» **The problem**: Your job is to return every line of the listing holding the string "beside".
#### Input data ####
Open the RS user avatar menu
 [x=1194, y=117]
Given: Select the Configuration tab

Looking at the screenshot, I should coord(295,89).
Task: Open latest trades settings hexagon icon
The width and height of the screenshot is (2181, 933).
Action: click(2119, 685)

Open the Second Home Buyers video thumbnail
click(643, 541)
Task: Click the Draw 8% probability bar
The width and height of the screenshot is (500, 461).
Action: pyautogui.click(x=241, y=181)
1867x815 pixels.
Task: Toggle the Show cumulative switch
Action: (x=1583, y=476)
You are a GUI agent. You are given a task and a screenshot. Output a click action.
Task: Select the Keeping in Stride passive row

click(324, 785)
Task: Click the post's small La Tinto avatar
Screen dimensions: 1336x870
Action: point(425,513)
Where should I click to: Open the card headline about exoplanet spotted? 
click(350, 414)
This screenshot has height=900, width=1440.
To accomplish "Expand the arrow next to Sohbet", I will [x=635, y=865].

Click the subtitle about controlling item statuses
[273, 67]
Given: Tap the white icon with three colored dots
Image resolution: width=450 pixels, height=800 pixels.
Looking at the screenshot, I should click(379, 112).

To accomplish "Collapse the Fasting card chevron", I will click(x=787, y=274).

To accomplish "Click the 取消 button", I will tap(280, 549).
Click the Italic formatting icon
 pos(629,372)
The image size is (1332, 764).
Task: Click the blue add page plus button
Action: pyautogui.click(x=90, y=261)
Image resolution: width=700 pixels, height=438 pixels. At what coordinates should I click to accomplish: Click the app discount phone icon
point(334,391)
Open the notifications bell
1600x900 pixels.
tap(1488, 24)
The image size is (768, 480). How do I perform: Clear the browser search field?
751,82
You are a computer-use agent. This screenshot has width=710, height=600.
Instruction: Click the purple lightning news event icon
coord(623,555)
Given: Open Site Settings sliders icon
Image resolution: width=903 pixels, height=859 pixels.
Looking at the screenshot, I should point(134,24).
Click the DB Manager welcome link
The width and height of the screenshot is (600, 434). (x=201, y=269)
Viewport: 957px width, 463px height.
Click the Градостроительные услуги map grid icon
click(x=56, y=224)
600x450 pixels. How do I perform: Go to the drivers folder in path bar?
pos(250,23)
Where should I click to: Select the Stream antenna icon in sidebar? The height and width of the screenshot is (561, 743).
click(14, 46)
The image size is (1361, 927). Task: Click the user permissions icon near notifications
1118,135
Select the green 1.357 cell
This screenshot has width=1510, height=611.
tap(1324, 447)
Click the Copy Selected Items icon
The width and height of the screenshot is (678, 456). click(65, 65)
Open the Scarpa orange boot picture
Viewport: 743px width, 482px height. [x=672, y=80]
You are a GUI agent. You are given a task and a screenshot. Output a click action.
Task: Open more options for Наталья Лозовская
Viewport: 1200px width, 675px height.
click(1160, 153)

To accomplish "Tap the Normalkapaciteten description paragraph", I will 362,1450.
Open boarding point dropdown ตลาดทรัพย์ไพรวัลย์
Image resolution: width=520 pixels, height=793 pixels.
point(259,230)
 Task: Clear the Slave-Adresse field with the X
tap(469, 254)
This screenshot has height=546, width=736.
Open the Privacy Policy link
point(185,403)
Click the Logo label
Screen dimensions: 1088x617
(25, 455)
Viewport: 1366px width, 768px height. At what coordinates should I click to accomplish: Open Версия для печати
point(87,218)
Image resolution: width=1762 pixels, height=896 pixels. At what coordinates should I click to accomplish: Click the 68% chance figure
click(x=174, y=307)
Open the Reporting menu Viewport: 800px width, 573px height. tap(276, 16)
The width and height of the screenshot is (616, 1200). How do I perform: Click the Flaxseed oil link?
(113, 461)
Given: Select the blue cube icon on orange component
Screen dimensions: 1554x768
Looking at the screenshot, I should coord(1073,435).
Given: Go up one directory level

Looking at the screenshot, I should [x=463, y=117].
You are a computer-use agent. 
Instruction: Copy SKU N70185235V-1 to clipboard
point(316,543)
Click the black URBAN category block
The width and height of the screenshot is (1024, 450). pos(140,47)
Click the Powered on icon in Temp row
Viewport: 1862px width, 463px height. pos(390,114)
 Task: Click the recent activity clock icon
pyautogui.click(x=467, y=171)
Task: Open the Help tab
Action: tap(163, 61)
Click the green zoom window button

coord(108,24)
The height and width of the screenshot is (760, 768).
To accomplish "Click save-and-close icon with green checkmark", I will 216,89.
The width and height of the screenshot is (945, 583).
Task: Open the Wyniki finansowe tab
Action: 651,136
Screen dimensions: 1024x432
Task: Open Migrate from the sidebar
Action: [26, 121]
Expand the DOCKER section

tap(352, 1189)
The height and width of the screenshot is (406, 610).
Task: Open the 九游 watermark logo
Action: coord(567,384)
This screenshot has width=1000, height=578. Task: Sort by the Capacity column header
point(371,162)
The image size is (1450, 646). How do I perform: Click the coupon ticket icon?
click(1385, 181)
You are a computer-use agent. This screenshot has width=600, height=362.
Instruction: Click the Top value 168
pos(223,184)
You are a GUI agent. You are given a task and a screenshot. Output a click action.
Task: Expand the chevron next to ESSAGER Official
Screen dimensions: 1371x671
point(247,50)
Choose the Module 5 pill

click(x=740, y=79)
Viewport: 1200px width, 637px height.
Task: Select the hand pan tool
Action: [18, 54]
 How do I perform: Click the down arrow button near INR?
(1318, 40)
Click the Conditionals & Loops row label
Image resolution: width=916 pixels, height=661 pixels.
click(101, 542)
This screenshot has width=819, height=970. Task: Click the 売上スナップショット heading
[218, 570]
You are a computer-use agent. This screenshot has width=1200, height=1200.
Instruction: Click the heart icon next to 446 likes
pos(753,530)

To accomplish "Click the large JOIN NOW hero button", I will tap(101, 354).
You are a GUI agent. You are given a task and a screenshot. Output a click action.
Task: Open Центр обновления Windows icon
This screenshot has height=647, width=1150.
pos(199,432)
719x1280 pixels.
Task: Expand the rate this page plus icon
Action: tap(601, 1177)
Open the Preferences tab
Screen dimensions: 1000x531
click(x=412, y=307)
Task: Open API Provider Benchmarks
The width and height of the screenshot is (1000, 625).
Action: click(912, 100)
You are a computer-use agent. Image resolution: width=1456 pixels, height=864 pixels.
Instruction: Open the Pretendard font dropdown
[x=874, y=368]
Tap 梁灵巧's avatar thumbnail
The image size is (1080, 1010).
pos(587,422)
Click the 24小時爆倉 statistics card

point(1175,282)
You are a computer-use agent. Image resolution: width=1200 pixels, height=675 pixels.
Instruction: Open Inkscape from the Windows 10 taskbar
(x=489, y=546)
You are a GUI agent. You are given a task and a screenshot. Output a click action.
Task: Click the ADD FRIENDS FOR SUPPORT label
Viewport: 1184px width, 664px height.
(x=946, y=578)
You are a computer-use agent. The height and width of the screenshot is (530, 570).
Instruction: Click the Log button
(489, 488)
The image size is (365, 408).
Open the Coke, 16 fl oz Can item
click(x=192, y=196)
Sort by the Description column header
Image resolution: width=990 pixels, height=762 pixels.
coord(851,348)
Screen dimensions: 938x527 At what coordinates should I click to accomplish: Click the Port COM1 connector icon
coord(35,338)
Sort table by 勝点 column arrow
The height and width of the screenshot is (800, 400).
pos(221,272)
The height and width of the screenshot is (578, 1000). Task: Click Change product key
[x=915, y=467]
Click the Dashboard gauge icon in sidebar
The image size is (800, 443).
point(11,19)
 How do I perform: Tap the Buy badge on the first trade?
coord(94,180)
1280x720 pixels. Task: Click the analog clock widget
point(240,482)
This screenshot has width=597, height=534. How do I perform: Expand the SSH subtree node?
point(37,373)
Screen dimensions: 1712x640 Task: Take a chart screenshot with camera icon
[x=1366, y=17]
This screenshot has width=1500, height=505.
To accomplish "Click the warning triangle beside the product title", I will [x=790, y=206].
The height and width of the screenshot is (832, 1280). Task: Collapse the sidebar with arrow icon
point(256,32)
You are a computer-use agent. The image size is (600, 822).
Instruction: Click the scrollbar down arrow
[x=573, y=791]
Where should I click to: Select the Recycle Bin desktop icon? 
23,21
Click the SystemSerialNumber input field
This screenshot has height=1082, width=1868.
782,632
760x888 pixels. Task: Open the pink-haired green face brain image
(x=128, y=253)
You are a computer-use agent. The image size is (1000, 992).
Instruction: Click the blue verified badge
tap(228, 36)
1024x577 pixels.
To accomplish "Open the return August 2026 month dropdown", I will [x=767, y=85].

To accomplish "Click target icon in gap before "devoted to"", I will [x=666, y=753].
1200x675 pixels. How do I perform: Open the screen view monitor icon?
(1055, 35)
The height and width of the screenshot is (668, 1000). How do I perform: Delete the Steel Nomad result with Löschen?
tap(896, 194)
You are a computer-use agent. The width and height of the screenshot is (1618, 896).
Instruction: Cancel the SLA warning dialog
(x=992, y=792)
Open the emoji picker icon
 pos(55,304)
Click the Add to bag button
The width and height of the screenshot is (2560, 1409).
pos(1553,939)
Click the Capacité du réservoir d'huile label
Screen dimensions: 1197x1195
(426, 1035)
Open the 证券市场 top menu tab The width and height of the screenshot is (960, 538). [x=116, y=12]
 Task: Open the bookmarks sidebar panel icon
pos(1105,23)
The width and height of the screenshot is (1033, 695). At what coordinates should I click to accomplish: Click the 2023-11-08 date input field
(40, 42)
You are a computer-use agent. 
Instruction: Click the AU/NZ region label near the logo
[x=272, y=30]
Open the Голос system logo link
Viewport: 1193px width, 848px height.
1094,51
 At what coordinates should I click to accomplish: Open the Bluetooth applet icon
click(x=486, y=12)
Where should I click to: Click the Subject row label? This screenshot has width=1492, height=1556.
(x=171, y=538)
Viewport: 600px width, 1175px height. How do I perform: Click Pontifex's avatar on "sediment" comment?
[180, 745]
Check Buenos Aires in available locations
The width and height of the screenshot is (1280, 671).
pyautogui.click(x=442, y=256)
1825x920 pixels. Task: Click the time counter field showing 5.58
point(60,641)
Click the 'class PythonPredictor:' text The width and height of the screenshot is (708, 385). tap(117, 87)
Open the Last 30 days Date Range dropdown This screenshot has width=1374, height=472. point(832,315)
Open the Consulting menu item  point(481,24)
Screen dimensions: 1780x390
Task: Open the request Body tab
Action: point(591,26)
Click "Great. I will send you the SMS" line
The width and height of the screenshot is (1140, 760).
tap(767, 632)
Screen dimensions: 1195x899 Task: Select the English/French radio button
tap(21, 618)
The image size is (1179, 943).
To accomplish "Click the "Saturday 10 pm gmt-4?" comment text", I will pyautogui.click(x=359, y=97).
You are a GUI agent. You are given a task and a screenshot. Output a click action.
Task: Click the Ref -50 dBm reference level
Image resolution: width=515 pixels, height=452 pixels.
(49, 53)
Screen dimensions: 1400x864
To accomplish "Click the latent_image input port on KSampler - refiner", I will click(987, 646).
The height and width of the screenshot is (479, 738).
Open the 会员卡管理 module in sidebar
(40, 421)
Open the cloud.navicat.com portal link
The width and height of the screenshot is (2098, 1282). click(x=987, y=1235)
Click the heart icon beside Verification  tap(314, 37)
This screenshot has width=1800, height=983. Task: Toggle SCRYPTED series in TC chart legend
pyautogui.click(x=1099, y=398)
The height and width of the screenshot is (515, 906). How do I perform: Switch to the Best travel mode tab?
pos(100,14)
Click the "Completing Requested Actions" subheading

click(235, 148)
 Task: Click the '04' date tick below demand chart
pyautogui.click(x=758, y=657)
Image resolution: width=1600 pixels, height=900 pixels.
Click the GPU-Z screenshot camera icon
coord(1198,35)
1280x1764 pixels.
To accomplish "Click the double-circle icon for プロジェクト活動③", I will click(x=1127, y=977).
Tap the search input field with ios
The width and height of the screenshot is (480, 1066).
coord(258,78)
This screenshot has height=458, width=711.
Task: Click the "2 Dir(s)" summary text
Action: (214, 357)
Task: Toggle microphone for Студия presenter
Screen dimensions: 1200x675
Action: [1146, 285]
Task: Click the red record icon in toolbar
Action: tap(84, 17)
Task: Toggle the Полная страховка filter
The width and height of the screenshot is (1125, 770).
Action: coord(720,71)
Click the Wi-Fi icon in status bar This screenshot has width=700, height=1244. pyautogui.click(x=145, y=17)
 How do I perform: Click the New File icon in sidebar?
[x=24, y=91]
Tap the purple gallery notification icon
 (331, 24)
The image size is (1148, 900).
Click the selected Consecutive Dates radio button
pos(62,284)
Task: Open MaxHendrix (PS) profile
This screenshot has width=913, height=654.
####
» **Your response**:
To accomplish "Click the warning triangle beside the product title", I will [x=790, y=206].
Click the heart icon beside Verification  tap(314, 37)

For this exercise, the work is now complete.